* TEXT PROVIDED:
|---|
# Want to add a shock absorber



## Rondo (Nov 19, 2005)

Hello SnowPlowers,
Please help me out! I have an older Western plow. I'ld say mid 80's version. Not a Unimount. I would like to add a shock absorter to eliminate the violent recoil from the springs after tripping the blade. 
I have purchased a shock from the local dealer [Boss & Western]. But this shock seems to be backwards from want I need. It has resistance pulling outwards [rebound] and little or NO resistance coming back in. [compression]
If I mount it this way it won't stop the "slam" of the recoil. 
I went back to the dealer and he said "that's the way they work"!?
I found out later that the shock I bought was for a Boss plow! So I went to another dealer to get a geuine Western shock. I've seen these on many Western plow. 
The Western shock was a little differnt. It was 3" shorter but had a larger cylinder.The action was different too. It had resistance both IN and OUT. It looked heavy duty. BUT, the price was heavy duty too! $111.00.
So, I looked for something else. Since I had already mounted the first shock I needed something with the same dimensions. I found a Monroe steering stabilizer shock with the same dimensions and installed it.
I just used it today for the first time. VERY disappointed!!! Just not enough resistance to stop the slamming back on the frame!
Does anyone have a suggestion or have you experience this problem? Any help would be appreciated!


----------



## Rondo (Nov 19, 2005)

*Shock installed*

Here is a picture of the steering stabilizer I installed. NOT enough resistance for what I wanted.
Thanks,
Rondo


----------



## REAPER (Nov 23, 2004)

Spend the $111.oo and remount the mount.


----------



## Rondo (Nov 19, 2005)
|---|
* RECORD EXTRACTS:
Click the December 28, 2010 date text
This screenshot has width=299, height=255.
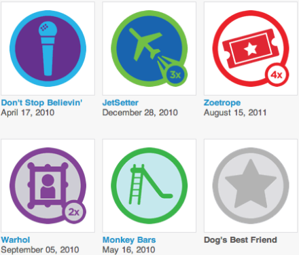pyautogui.click(x=140, y=113)

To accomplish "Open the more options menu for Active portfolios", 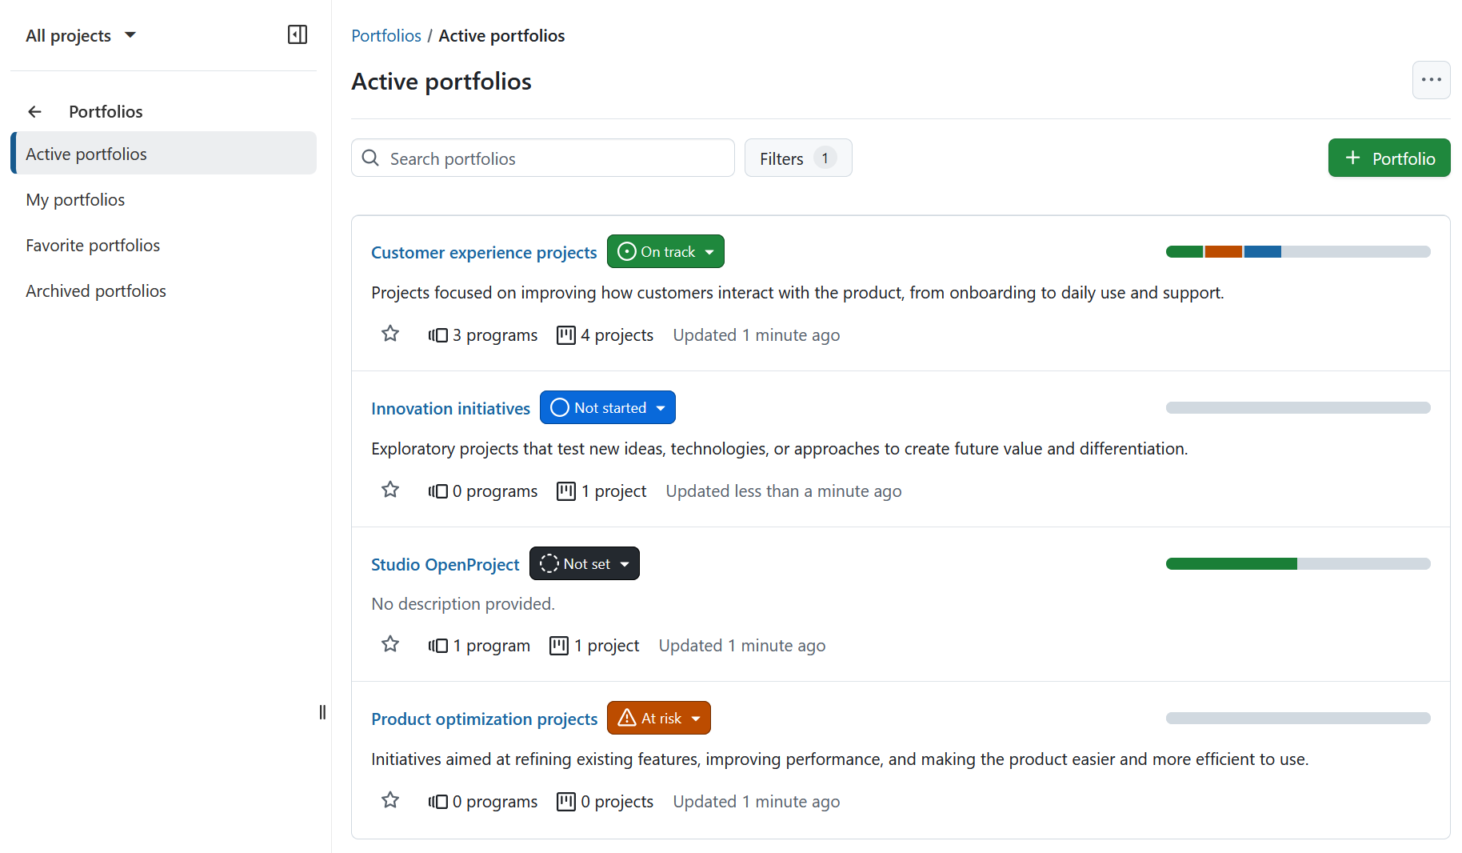I will [x=1431, y=80].

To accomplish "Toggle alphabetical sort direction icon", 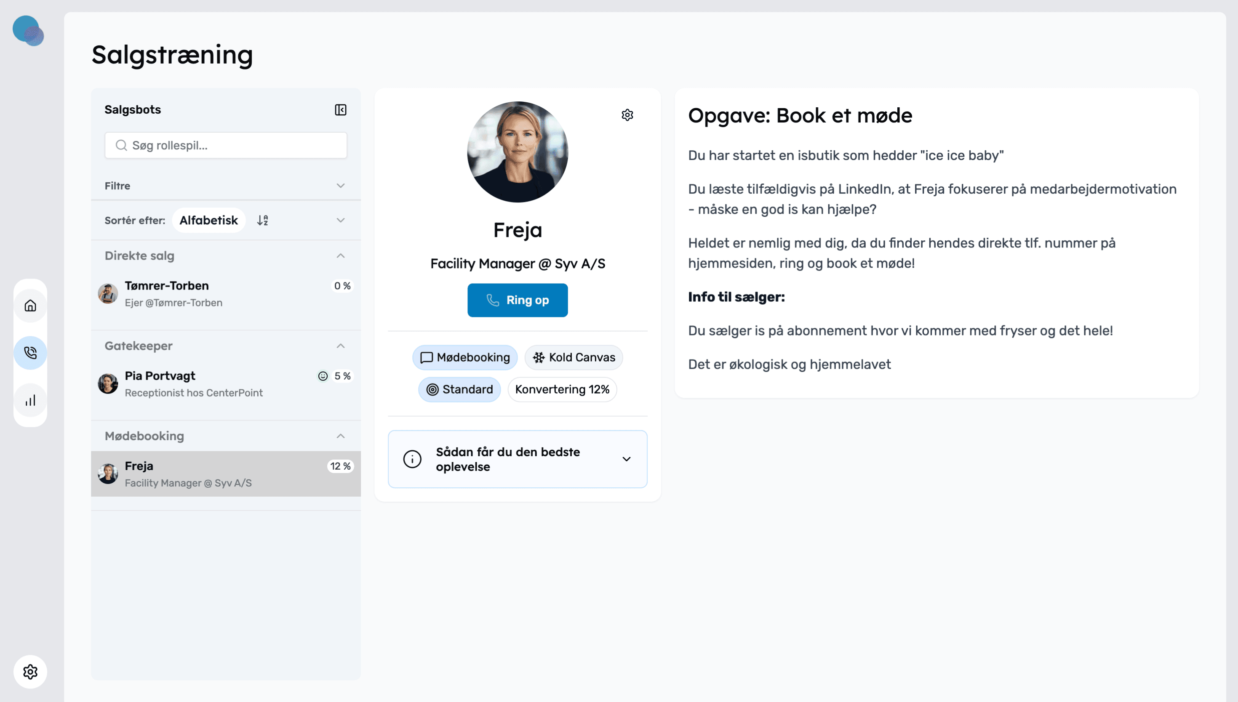I will (x=262, y=220).
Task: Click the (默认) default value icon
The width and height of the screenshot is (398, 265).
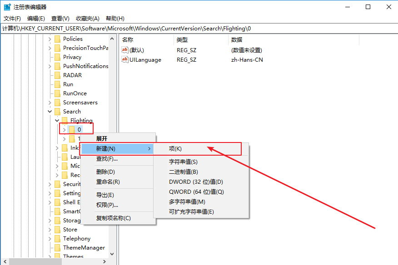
|---|
* PROMPT:
Write what comes next in the forum thread about adding a shock absorber to a Western plow, starting right after its last line.

* OUTPUT OF THE EXERCISE:
*Second design*

After trying the steering stabilizer for a recoil shock,I just was not satisfied with the performance. It did not have enough resistance needed to cushion the spring recoil. So I looked for something stronger. I was aware of the after market products for heavy duty suspensions so I check out their HD stabilizers. I found a close fit and order two from Skyjacker Suspensions, p/n 7400. They come with a boot and poly bushings. Plus, these were 35.00ea. The Western plow shock [one]is $111.00.
However, the Western shock is shorter by 2 inches. If you are replacing a shock, you will have to remount [weld] one of the brackets. 
I'll let you know how it works out!!!


----------



## genrock (Nov 7, 2005)

That looks great I hope it works for you. By the way whoever reconditioned that plow did an awsome job. Myself I like the slamming and jamming it wakes me up and makes me pay attention. Im sure it plays hell with my welds though.


----------



## Frozen001 (Oct 20, 2004)

Hmmm... so lets see you bought a 3 stearing stabilizers so far... and spent all this time attempting to get them to work... Hmmm $111 does not seem so bad now does it...


----------



## finnegan (Oct 4, 2000)

Frozen001 said:


> Hmmm... so lets see you bought a 3 stearing stabilizers so far... and spent all this time attempting to get them to work... Hmmm $111 does not seem so bad now does it...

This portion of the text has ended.